┌─ Provided entries

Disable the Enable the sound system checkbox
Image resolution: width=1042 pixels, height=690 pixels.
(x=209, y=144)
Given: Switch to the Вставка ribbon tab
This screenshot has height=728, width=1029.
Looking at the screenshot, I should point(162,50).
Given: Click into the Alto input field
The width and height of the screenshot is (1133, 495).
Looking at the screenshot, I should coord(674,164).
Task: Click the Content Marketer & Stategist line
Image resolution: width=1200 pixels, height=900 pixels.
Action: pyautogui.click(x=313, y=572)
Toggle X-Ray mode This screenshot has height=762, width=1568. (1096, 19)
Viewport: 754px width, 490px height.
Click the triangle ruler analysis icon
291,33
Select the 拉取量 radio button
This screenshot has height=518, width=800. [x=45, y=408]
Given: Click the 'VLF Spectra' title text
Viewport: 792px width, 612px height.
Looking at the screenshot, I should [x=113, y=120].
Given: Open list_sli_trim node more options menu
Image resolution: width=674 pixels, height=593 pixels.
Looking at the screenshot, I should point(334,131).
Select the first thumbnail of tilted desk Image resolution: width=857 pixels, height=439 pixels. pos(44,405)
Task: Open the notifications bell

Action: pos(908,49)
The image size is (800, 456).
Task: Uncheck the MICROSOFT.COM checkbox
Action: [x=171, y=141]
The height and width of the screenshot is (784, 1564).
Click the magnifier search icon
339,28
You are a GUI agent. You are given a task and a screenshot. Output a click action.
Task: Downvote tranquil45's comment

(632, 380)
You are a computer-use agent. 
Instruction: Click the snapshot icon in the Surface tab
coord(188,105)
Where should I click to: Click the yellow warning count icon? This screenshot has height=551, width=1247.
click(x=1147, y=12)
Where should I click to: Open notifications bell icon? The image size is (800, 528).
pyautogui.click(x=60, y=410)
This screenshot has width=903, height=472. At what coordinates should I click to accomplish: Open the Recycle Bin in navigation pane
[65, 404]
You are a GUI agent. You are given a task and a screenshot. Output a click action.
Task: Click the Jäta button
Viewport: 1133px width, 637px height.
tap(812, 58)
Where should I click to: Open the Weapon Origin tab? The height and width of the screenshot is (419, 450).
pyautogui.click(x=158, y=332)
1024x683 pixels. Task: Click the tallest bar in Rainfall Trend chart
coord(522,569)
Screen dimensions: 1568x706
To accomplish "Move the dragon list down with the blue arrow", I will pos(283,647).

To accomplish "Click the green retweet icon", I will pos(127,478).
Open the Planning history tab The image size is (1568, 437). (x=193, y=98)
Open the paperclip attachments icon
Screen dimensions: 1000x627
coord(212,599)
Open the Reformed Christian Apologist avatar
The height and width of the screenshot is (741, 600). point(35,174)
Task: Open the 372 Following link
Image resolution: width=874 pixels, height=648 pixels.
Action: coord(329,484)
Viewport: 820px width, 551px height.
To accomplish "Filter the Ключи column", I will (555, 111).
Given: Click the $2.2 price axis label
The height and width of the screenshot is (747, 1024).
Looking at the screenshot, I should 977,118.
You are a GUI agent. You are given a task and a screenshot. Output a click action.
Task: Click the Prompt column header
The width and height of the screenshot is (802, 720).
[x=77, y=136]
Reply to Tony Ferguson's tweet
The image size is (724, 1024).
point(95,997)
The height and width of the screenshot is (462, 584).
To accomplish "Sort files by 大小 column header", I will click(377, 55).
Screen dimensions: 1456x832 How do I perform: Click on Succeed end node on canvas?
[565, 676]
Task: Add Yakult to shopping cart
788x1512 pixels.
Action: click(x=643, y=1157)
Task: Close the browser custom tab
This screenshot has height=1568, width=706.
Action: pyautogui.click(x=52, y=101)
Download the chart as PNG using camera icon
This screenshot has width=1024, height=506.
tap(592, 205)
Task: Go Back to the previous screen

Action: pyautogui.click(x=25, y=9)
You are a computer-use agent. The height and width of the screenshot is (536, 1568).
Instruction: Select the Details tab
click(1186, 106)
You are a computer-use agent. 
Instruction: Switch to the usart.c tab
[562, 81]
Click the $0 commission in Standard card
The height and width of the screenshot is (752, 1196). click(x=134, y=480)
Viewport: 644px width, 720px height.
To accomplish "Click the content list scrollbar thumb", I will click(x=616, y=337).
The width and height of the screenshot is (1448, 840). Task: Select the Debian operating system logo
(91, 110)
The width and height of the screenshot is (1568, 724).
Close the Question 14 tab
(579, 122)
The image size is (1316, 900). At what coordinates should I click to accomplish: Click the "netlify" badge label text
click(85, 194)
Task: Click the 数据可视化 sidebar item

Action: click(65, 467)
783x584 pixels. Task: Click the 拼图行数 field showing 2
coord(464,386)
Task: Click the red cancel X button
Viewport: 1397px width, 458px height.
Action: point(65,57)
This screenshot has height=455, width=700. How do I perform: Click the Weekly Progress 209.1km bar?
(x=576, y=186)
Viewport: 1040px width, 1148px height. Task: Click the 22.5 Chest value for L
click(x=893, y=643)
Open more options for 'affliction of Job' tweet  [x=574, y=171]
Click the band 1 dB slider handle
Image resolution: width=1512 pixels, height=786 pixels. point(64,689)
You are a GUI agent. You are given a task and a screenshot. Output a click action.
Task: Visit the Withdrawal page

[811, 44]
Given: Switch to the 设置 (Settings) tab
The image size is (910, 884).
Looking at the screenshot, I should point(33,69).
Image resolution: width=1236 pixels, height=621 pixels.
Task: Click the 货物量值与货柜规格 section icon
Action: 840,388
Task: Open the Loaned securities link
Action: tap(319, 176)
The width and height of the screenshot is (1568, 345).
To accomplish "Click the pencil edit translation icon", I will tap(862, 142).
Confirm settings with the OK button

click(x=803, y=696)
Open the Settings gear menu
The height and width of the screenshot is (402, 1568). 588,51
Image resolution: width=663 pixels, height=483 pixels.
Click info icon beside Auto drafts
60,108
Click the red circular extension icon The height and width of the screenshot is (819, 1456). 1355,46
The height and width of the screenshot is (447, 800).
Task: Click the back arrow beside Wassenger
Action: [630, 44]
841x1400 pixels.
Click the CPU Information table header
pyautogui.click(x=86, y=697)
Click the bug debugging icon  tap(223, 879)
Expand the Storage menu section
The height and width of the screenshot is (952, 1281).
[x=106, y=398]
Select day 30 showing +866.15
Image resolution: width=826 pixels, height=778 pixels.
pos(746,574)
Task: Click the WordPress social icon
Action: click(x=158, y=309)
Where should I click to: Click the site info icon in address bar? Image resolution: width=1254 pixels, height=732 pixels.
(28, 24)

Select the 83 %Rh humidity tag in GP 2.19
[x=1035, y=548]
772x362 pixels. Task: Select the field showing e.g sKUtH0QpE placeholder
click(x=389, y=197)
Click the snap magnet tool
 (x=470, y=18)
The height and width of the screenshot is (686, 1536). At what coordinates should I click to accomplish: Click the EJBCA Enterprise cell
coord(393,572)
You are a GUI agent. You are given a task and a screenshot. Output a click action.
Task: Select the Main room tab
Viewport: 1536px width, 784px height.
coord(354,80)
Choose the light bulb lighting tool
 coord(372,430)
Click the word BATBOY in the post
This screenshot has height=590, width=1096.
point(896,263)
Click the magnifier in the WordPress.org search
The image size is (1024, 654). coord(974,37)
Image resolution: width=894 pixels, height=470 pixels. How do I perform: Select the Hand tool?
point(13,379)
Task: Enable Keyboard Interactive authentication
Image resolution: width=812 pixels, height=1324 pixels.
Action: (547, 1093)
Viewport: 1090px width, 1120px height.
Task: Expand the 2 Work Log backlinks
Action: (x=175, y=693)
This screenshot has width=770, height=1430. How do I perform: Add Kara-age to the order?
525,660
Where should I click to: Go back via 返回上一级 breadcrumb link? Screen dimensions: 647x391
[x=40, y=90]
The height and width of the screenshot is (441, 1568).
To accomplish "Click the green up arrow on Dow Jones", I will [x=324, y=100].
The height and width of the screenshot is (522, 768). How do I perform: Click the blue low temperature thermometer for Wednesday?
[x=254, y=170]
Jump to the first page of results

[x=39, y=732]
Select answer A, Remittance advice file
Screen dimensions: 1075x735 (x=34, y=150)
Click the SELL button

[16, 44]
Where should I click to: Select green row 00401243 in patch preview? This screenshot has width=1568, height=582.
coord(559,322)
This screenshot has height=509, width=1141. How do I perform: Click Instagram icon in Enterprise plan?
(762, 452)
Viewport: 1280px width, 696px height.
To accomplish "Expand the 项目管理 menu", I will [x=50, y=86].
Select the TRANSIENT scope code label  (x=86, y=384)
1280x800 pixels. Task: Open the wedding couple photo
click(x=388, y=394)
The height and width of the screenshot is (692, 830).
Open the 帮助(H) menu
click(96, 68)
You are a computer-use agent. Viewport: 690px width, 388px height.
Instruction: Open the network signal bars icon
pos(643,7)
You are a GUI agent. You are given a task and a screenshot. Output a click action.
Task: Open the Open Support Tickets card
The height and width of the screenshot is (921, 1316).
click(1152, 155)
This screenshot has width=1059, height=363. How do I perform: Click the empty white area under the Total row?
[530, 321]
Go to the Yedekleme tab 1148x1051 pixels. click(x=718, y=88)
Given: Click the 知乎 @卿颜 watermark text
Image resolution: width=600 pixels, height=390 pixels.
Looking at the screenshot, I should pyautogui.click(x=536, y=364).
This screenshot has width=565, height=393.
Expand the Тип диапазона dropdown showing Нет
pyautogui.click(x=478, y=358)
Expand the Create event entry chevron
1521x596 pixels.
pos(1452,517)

└─

▶ _Work required_
From the data above, return every line from the line that has "Instruction: Select the Details tab" up to and including the line that has "The width and height of the screenshot is (1568, 345).", exactly.

▶ _Response_
Instruction: Select the Details tab
click(1186, 106)
You are a computer-use agent. 
Instruction: Switch to the usart.c tab
[562, 81]
Click the $0 commission in Standard card
The height and width of the screenshot is (752, 1196). click(x=134, y=480)
Viewport: 644px width, 720px height.
To accomplish "Click the content list scrollbar thumb", I will click(x=616, y=337).
The width and height of the screenshot is (1448, 840). Task: Select the Debian operating system logo
(91, 110)
The width and height of the screenshot is (1568, 724).
Close the Question 14 tab
(579, 122)
The image size is (1316, 900). At what coordinates should I click to accomplish: Click the "netlify" badge label text
click(85, 194)
Task: Click the 数据可视化 sidebar item

Action: click(65, 467)
783x584 pixels. Task: Click the 拼图行数 field showing 2
coord(464,386)
Task: Click the red cancel X button
Viewport: 1397px width, 458px height.
Action: point(65,57)
This screenshot has height=455, width=700. How do I perform: Click the Weekly Progress 209.1km bar?
(x=576, y=186)
Viewport: 1040px width, 1148px height. Task: Click the 22.5 Chest value for L
click(x=893, y=643)
Open more options for 'affliction of Job' tweet  [x=574, y=171]
Click the band 1 dB slider handle
Image resolution: width=1512 pixels, height=786 pixels. point(64,689)
You are a GUI agent. You are given a task and a screenshot. Output a click action.
Task: Visit the Withdrawal page

[811, 44]
Given: Switch to the 设置 (Settings) tab
The image size is (910, 884).
Looking at the screenshot, I should point(33,69).
Image resolution: width=1236 pixels, height=621 pixels.
Task: Click the 货物量值与货柜规格 section icon
Action: 840,388
Task: Open the Loaned securities link
Action: tap(319, 176)
The width and height of the screenshot is (1568, 345).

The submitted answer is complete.